Sarah Gonzalez a.k.a. “The Bread Lady”
Hey there! Thanks for visiting. I’m Sarah Gonzalez, but my friends call me The Bread Lady!
It’s not exactly typical to buy a house while on vacation and then move halfway across the country, but 6 years ago, that’s exactly what we did. At the time, I’d left a career in event planning, and spent a lot of time baking & cooking for new friends. So six months after we’d begun putting down roots, I decided I’d begin baking for the farmers market.
Growing up, whenever family would get together, everyone gathered in the kitchen. Holidays and weekends were filled with opportunities to learn how to bake, cook, can, or whatever else they could dream up. I remember my aunts whipping out the latest foodie magazine to share an article on bread or cheese, everyone oohing and ahhing over it, and then brainstorming how they could incorporate it into their next get-together. I missed those days.
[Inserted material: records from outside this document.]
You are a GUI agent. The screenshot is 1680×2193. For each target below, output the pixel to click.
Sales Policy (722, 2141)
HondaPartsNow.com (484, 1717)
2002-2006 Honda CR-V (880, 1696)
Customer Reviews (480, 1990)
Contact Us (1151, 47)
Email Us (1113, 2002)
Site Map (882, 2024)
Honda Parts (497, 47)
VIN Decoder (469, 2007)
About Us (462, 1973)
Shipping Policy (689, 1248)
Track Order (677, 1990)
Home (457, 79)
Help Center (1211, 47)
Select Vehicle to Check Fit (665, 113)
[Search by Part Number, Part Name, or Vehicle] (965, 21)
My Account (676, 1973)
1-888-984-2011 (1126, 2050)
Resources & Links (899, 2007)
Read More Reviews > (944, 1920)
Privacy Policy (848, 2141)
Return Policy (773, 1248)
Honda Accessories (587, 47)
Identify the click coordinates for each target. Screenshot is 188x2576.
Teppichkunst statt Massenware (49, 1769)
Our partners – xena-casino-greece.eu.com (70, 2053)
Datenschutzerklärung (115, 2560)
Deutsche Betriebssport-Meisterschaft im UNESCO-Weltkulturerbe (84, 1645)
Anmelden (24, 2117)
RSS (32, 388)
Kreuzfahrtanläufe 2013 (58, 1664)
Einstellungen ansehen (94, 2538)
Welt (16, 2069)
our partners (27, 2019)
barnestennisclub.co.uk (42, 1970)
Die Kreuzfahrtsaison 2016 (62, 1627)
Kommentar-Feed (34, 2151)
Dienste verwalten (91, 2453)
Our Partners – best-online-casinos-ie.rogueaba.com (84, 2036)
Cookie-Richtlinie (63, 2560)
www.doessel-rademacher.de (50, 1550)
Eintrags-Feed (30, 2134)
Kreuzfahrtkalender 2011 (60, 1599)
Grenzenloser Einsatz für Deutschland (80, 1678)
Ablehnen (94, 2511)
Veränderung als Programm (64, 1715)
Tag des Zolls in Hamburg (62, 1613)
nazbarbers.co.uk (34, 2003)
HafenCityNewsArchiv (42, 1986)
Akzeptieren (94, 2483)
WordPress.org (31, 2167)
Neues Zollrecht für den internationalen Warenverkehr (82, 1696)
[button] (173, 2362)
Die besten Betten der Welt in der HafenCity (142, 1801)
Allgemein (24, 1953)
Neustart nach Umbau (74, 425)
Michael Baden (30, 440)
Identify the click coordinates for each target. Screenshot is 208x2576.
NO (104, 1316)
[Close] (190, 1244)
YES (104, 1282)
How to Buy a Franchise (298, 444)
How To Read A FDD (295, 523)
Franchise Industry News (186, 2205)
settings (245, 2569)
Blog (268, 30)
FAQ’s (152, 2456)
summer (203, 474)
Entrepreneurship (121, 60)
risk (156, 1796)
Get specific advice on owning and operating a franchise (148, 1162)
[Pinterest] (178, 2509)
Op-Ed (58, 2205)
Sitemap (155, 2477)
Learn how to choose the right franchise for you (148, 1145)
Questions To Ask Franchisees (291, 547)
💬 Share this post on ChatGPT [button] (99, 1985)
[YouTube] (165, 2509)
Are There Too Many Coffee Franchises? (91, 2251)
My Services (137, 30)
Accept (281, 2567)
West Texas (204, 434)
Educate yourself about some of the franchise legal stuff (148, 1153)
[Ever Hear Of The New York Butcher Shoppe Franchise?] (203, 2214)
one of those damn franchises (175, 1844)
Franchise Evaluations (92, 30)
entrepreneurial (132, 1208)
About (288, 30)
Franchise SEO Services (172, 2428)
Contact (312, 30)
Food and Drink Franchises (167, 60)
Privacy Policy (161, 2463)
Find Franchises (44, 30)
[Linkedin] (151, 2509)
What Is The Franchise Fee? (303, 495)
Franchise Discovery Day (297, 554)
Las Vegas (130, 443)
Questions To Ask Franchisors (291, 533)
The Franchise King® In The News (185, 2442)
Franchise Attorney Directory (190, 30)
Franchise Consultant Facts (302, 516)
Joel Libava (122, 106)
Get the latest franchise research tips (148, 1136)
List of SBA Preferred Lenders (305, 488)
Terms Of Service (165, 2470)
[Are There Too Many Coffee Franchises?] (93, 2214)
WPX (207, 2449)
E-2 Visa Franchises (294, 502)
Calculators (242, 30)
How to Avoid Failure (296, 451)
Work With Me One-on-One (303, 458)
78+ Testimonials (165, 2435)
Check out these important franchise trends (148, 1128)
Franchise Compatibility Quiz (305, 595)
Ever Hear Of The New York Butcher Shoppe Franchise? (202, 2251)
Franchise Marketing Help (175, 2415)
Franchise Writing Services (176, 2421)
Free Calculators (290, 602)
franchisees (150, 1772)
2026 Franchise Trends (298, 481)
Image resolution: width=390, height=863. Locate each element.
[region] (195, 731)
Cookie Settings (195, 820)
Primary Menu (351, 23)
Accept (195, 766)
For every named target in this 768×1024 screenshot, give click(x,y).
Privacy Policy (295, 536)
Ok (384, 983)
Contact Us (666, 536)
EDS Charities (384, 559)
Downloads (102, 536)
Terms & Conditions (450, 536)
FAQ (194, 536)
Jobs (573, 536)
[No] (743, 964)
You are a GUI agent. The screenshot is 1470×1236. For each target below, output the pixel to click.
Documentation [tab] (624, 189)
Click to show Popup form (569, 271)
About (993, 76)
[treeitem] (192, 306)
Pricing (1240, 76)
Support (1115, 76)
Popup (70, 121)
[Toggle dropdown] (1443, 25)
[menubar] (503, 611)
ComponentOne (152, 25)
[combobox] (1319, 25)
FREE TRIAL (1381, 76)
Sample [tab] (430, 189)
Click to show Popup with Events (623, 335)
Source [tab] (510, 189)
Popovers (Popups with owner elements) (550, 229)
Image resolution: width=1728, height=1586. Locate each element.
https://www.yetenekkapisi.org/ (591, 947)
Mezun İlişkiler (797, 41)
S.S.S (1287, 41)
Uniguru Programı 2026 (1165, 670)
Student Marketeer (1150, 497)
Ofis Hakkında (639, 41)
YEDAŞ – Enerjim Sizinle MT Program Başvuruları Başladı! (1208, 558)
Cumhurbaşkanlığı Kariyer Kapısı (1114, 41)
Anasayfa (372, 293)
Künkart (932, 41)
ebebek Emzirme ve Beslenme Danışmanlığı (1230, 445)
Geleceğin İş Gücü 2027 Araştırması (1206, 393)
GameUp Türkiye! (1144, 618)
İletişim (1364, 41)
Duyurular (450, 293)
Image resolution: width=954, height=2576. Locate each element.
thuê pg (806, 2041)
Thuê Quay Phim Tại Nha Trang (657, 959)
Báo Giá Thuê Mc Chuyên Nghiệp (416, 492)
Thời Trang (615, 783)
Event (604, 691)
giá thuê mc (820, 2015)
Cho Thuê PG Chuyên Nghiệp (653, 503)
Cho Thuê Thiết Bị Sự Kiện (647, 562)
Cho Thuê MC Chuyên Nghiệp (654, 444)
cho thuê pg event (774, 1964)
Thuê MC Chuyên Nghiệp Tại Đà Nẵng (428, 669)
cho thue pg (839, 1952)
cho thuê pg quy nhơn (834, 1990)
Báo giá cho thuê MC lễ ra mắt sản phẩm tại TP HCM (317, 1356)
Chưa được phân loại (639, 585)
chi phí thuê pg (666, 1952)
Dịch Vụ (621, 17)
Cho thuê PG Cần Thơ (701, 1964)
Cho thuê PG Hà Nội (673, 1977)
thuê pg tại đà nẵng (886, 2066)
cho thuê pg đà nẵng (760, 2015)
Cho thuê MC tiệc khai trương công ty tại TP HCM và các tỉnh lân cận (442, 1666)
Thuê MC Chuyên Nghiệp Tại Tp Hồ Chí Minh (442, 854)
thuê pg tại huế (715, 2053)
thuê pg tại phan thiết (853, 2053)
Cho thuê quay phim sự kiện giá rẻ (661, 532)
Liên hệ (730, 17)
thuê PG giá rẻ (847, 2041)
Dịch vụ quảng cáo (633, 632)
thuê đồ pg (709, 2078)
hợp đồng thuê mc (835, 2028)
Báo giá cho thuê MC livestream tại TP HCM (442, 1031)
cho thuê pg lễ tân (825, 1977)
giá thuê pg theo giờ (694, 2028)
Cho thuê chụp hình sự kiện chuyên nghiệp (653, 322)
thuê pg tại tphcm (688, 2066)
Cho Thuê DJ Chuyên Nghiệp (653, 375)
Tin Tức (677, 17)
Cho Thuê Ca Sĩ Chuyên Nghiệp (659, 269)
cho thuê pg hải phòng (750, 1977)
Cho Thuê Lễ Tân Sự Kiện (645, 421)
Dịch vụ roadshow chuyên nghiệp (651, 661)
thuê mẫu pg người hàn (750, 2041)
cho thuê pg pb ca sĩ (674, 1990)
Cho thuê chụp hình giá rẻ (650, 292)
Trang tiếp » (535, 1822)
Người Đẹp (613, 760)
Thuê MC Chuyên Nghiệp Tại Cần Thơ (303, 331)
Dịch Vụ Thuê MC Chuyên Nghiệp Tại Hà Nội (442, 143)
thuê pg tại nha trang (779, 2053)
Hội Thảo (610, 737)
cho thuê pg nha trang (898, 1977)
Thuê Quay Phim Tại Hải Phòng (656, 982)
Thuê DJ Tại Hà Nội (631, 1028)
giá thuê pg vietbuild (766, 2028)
I realized that there were so many transplants in my new town. They, too, were missing their hometowns and families. I wanted to create food to help ease their homesickness and inspire them to cook for others and break bread together. If we couldn’t be with family, we could create a new community here.
For the next 4 1/2 years, and without any formal training, I turned my lifelong love of creating food and feeding people into a full-fledged bakery. I started in my home kitchen–baking up to 36 hours at a time to meet demand, to landing in our first commercial kitchen in a haunted mansion (actual haunted…not charming Disneyland-haunted), back to our home kitchen, and eventually into a brick and mortar store in the middle of town.
During that time, I’d baked for the governor, created breads for popular restaurants in the area, and was even invited to do a live baking demo on Today in Nashville. It was then that I realized that the desire I’d had to have my own show wasn’t just a dream. This was just my first taste.
So, when an unexpected health scare forced me to close the bakery, I saw it as an opportunity to pivot and create a way to teach and empower people to cook and bake. That way even more people are being fed; heart, bellies, and soul.
Spring Hill Bakery now serves as an online baking school, teaching people to create delicious food, how to serve it, and how to feed people. It’s a mixture of handmade breads, incredible desserts, and comforting classics. I teach the how and the why behind baking, giving even beginning bakers the confidence to create. As it’s said in Ratatouille, “Anyone can cook,” I believe anyone can bake, too.